EXTRACTED DATA.

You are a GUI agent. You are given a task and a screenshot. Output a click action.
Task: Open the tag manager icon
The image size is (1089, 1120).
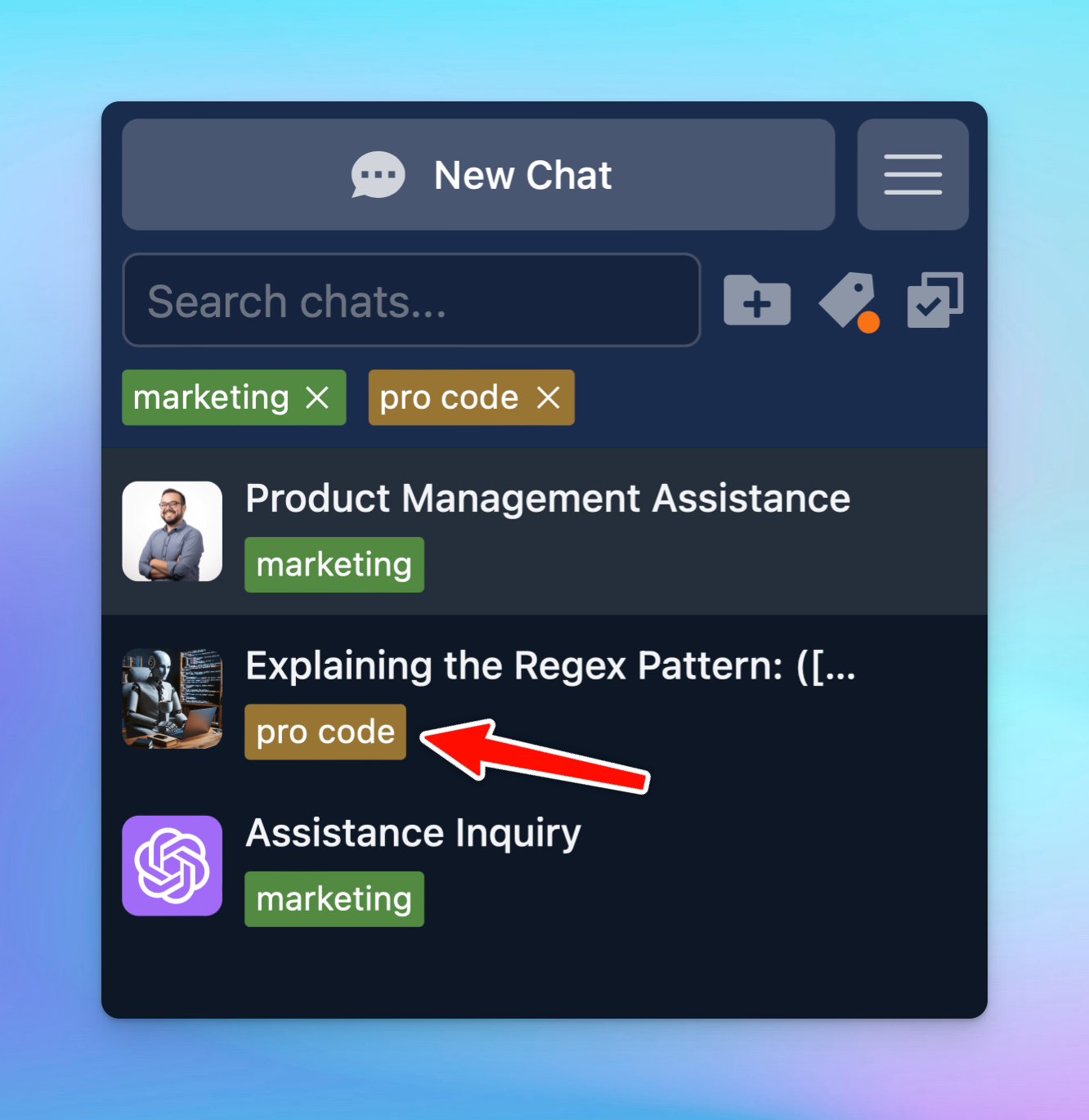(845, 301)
--
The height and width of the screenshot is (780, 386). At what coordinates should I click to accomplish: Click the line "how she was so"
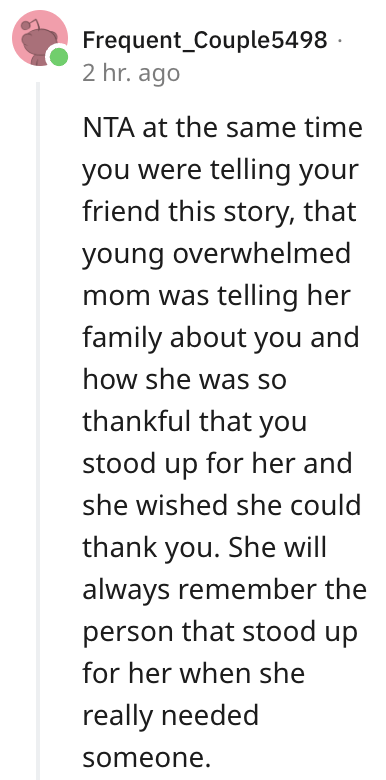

ACTIVITY. Check each line of the records for "screenshot" and copy the ones that contain it.

EXERCISE RESPONSE.
You are a GUI agent. You are given a task and a screenshot. Output a click action.
The height and width of the screenshot is (780, 386). At what coordinates should I click to accomplish: Click the line "how she was so"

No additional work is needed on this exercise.